**EXCERPT:**
# hardwood floor- rubber back of rug stuck to floor



## dcw1

We have Bruce ¾ inch pre-finished hardwood floors in a dining room.  We have a sea grass (similar to sisal) area rug on top of the hardwood and it had sort of a rubber backing.  We just moved the rug and much of the rubber backing is stuck to the polyurethane hardwood flooring.  The rubber backing on the rug has become brittle and dried out and much has come off the rug and melded to the floor.  Water does not dissolve it or break it up nor do regular cleaners.

**THINGS TO DO:**
- a) In the forum post about rug backing stuck to a hardwood floor, rewrite the part that opens with the words "We have Bruce" and closes with "do regular cleaners.", changing "rubber backing" to "latex backing".
- b) According to the forum post about rug backing stuck to a hardwood floor, how thick are the Bruce pre-finished hardwood floors?

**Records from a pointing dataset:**
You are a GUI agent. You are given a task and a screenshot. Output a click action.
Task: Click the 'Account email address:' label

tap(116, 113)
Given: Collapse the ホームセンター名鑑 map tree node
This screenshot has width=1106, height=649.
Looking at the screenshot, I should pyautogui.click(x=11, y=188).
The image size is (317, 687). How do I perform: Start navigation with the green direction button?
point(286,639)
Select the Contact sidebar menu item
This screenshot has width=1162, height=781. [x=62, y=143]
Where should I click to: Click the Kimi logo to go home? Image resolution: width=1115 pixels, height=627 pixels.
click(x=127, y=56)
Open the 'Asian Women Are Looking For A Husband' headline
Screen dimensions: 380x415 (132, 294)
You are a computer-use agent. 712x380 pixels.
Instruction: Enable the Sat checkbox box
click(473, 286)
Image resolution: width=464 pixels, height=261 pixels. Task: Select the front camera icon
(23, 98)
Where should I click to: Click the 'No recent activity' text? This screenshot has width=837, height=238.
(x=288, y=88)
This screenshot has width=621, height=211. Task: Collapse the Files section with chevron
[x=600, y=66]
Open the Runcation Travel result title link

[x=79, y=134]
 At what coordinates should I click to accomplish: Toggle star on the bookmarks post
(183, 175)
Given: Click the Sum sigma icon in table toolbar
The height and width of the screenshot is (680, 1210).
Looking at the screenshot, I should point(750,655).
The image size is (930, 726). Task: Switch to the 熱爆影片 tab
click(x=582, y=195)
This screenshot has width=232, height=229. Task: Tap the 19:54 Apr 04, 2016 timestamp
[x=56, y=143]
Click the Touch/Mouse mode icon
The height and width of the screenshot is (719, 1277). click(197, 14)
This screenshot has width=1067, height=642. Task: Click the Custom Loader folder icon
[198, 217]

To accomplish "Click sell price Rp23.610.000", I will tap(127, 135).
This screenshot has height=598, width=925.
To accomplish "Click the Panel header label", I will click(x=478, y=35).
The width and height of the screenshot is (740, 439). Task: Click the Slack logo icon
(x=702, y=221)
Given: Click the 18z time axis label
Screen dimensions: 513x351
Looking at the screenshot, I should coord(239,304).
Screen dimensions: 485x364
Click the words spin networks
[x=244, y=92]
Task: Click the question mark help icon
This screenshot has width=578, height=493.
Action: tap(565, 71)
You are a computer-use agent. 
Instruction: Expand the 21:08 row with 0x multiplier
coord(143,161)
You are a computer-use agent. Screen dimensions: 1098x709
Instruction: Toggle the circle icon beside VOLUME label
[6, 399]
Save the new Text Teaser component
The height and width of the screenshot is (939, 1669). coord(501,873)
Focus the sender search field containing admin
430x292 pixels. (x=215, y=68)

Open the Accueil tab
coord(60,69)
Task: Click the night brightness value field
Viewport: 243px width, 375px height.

**FULL ANSWERS:**
- a)
We have Bruce ¾ inch pre-finished hardwood floors in a dining room.  We have a sea grass (similar to sisal) area rug on top of the hardwood and it had sort of a latex backing.  We just moved the rug and much of the latex backing is stuck to the polyurethane hardwood flooring.  The latex backing on the rug has become brittle and dried out and much has come off the rug and melded to the floor.  Water does not dissolve it or break it up nor do regular cleaners.

- b) ¾ inch